Lundi 18 novembre 2019, par Catherine Sokolowski

Connaître avant de reconnaître

Raven Ruëll, membre du Collectif "La Brute", donne le ton. Chargé du prologue, il rappelle qu’il n’y a pas si longtemps, les actrices étaient des prostituées que l’on venait choisir sur scène avant de profiter de leurs charmes pendant la nuit. Se prostituer, c’est s’exposer au regard : un lien existe entre les deux métiers. Avec « Paying for it », les acteurs se mobilisent pour soutenir les travailleu.se.r.s du sexe, cette profession doit être reconnue et défendue au même titre que les autres. Sans tabou, le spectacle aborde le métier comme rarement il l’a été, en se basant sur le témoignage de Sonia (Verstappen) et d’Anne-Sophie (Marie L. Barret), deux travailleuses qui ont décidé d’assumer. Le spectacle est aussi politique, impossible de parler d’un tel sujet sans dénoncer. A ne pas manquer.

Sonia Verstappen, prostituée retraitée, a connu les vitrines de la rue d’Aerschot (Bruxelles) pendant plus de trente ans. Son expérience est unique, humaine et touchante. Aux personnes qui l’interrogeaient sur son métier, elle répondait « pute ». Anne-Sophie est française, habite dans une maison à l’écart, non loin d’un village, et propose officiellement des massages. Mariée et maman, elle n’a pas pu assumer son métier auprès de ses proches dans un premier temps. Sonia est anthropologue (UCL), l’université ayant estimé que son expérience pouvait être valorisée pour compenser l’absence de diplôme du secondaire, elle a pu y suivre des études. Anne-Sophie est également diplômée, parle plusieurs langues, et a déjà écrit un livre (Marie L. Barret, « Ephémère, vénale et légère »). Son second ouvrage n’a pas encore trouvé d’éditeur, serait-ce parce qu’il aborde la problématique du couple ?

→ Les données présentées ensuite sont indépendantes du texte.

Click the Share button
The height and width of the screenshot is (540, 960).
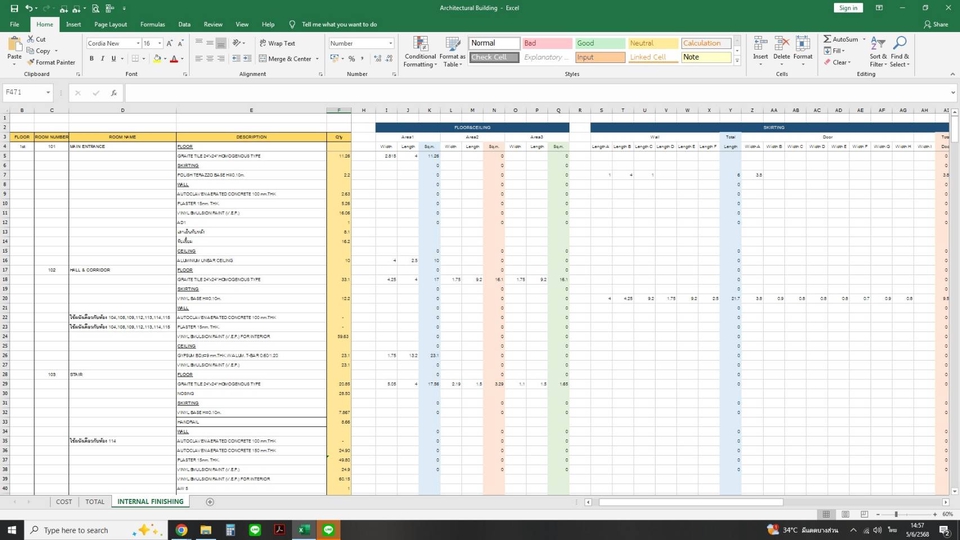(936, 24)
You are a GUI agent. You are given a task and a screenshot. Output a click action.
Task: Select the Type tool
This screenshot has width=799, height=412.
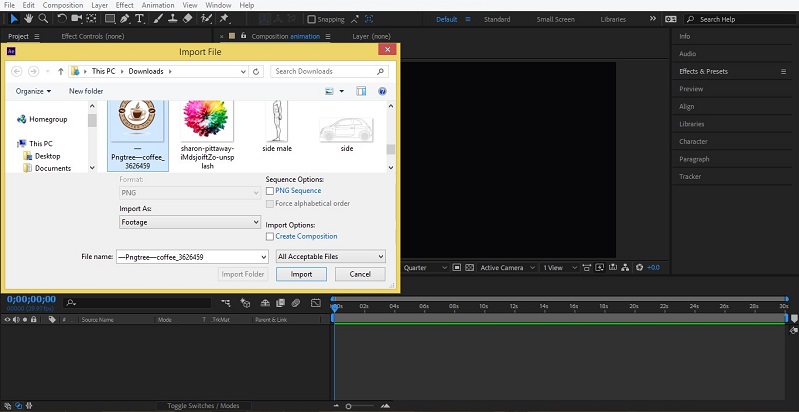tap(141, 19)
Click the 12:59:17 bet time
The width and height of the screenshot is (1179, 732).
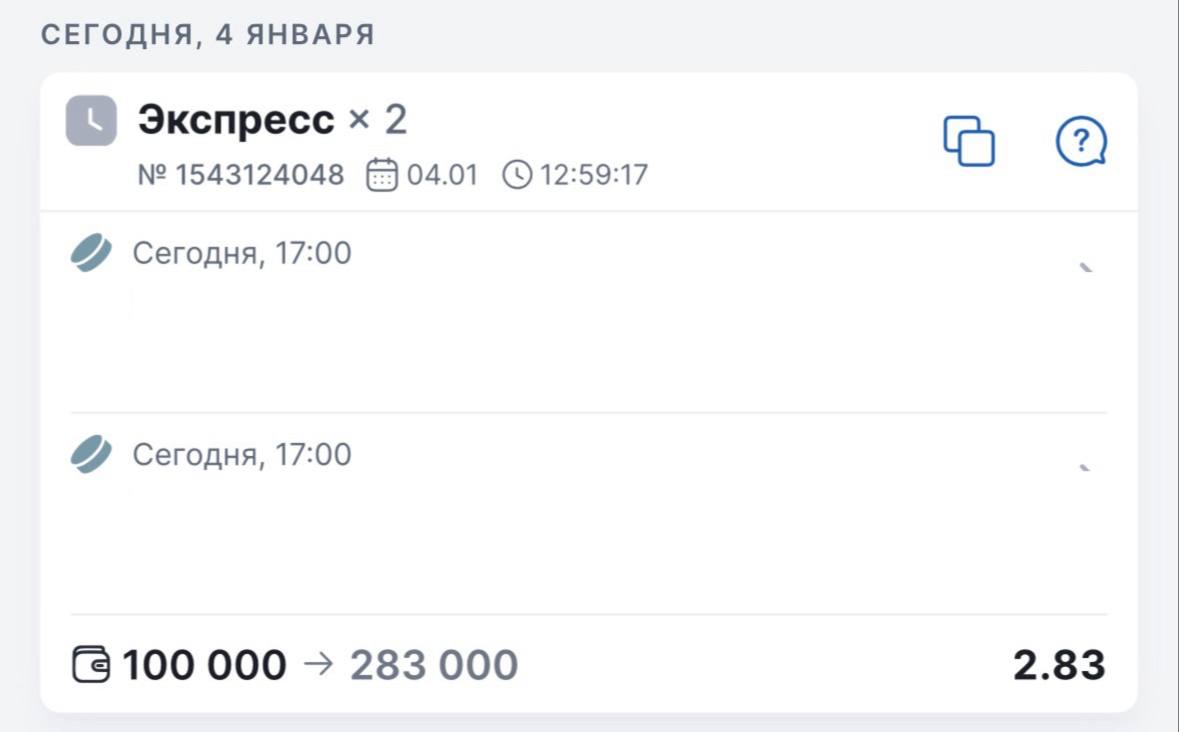(594, 176)
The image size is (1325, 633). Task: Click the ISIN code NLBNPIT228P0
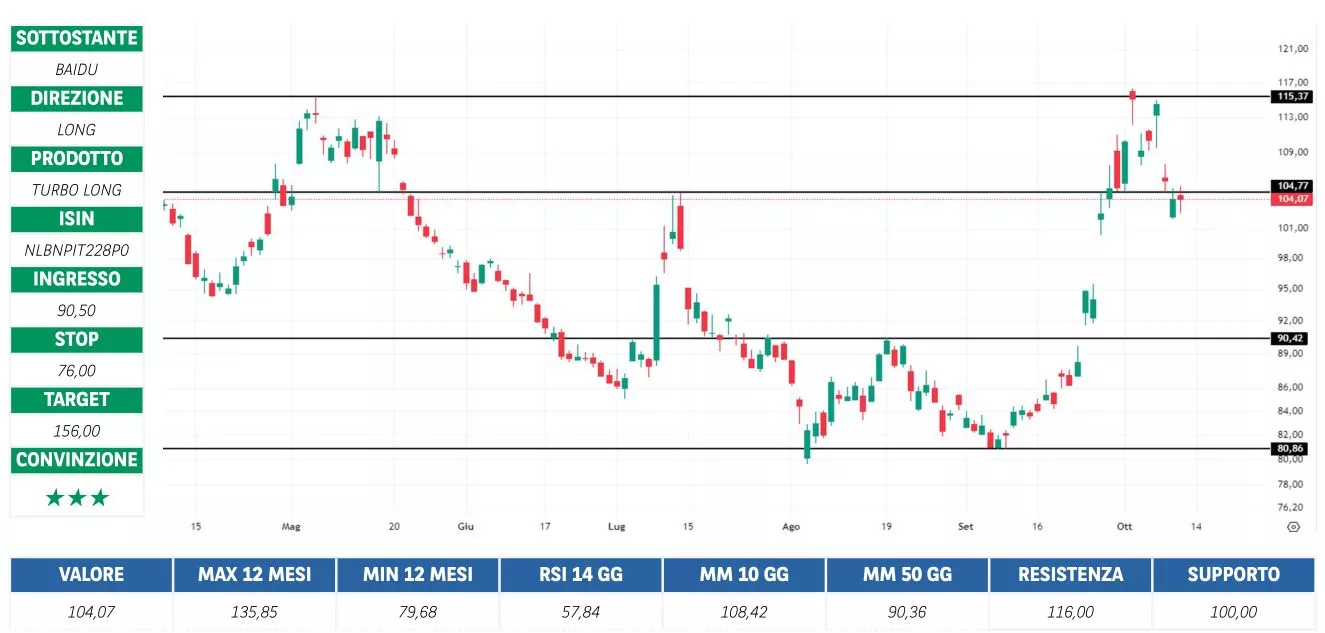[x=77, y=250]
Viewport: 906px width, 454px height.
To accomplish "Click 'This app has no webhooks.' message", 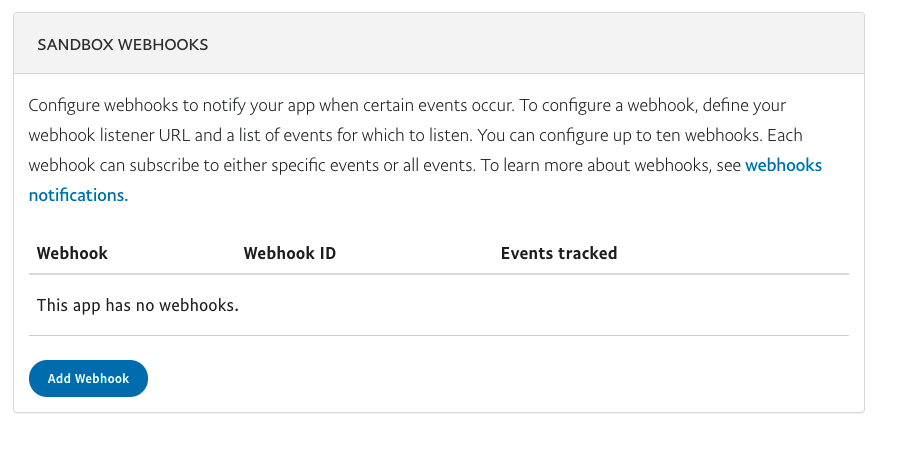I will 138,305.
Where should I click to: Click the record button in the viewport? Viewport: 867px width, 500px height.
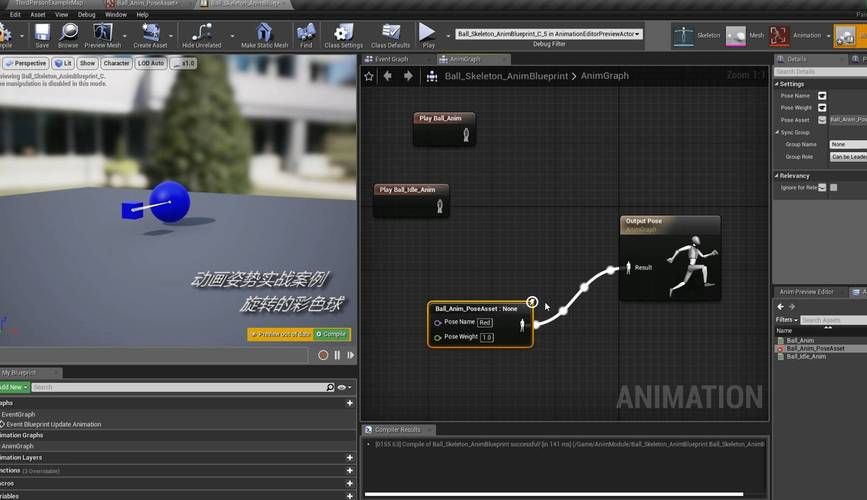tap(323, 355)
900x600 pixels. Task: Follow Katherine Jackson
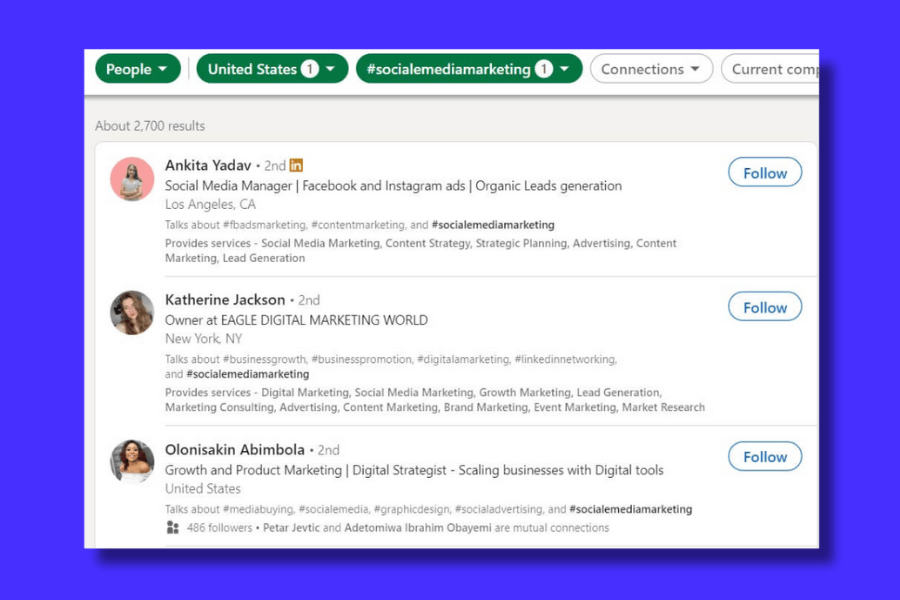click(764, 306)
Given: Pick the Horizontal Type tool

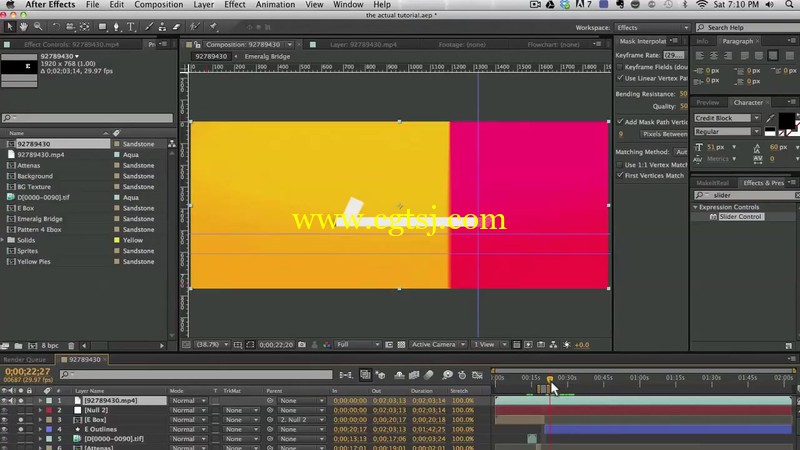Looking at the screenshot, I should (131, 27).
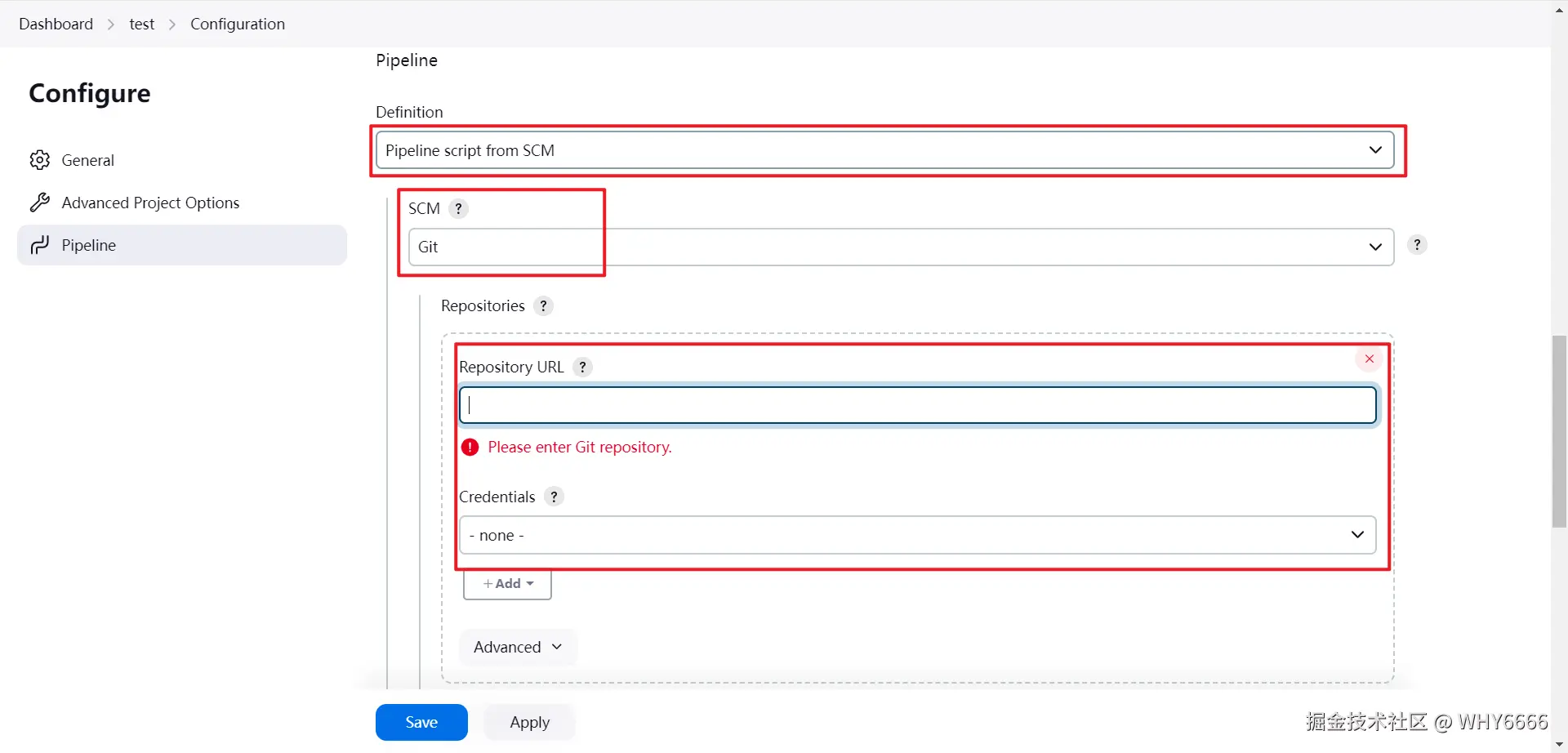The width and height of the screenshot is (1568, 753).
Task: Show help for Credentials field
Action: pyautogui.click(x=554, y=497)

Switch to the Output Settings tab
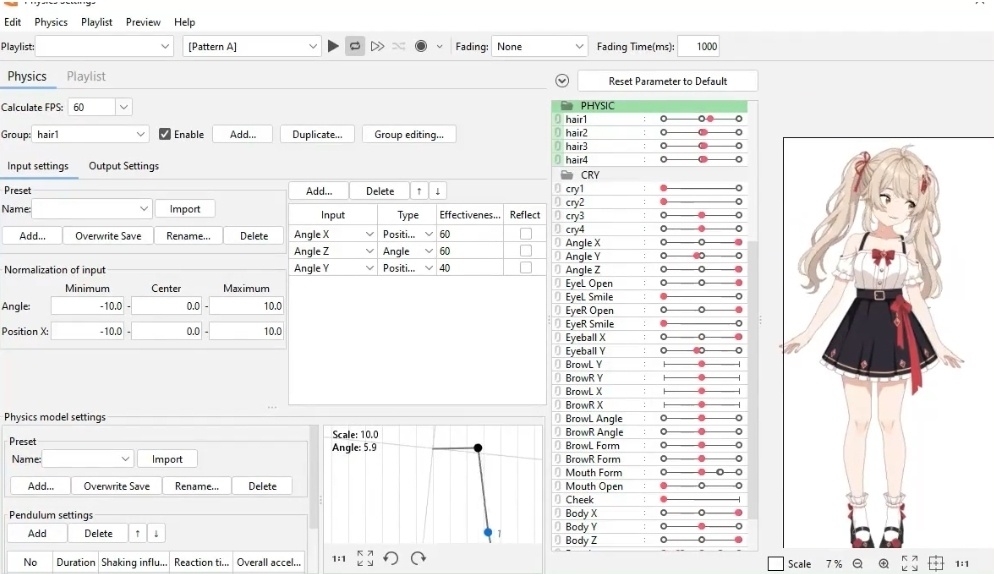click(x=124, y=166)
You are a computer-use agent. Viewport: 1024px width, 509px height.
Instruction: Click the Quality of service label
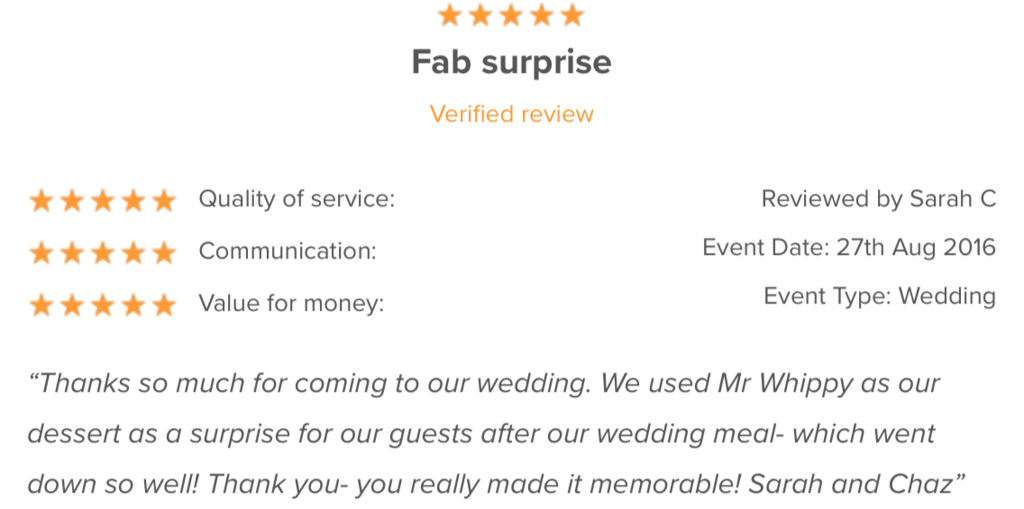pos(297,199)
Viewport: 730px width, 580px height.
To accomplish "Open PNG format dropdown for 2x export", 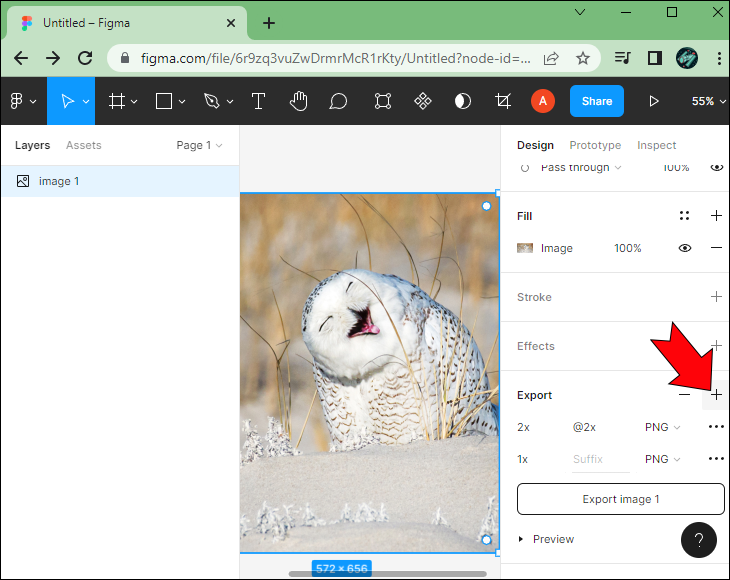I will click(x=662, y=427).
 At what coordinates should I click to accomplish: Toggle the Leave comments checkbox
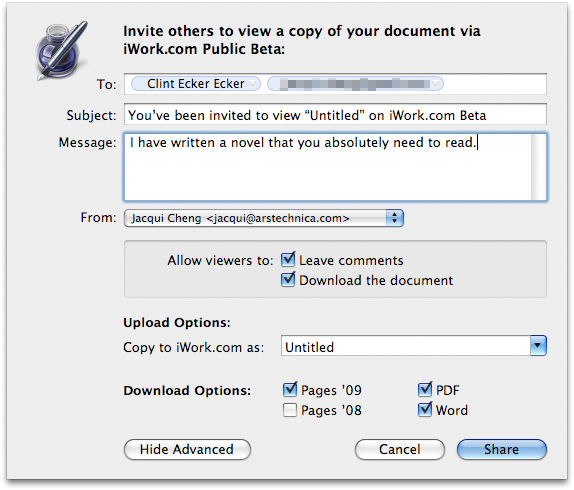point(288,259)
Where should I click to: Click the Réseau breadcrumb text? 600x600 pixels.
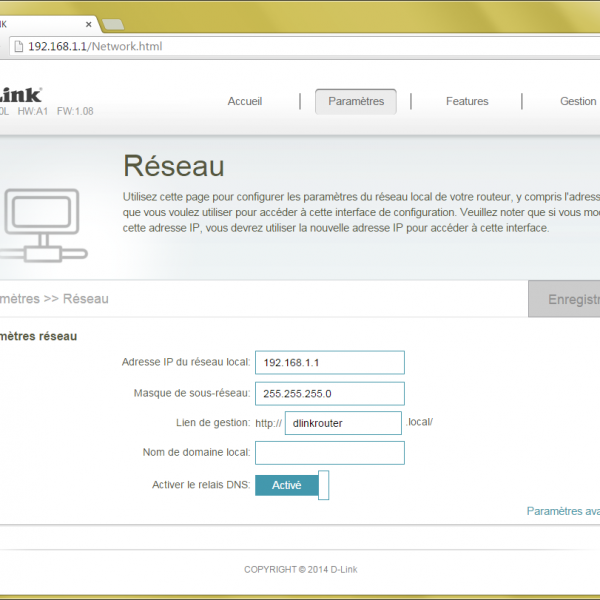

Peut-on considérer que ces deux femmes sont représentatives du métier ? Elles le défendent et voudraient qu’il soit considéré au même titre que les autres. Tout en appuyant cette démarche de reconnaissance, le Collectif dénonce l’attitude des féministes qui refusent systématiquement d’inviter des putes au débat, le système de taxation qui empêche quiconque de créer une maison convenable, la position des politiciens (Emir Kir en prend pour son grade) ou la traite des femmes.

« La Brute » a proposé aux étudiants de l’ESACT de participer au projet qui a débuté en 2016. L’implication a été telle que la présence de 5 étudiants sur scène est devenue une évidence. S’il y a quelque chose d’étonnant à voir ces jeunes gens défendre la prostitution, il faut se dire que c’est peut-être la seule manière d’obtenir un résultat.

Souhaitant balayer les influences judéo-chrétiennes, les travailleu.se.r.s du sexe voudraient que le métier soit reconnu. Sonia le rappelle : « La prostitution est le seul métier dans lequel il y a confusion entre ce qu’on est et ce qu’on fait ». Il ne s’agit pas de nier l’exploitation qui existe dans la sphère de la prostitution mais de rappeler que ce n’est pas la clandestinité qui règlera le problème. En résumé, un spectacle intéressant, rondement mené, avec beaucoup de talent, de tolérance et d’intelligence. Bravo.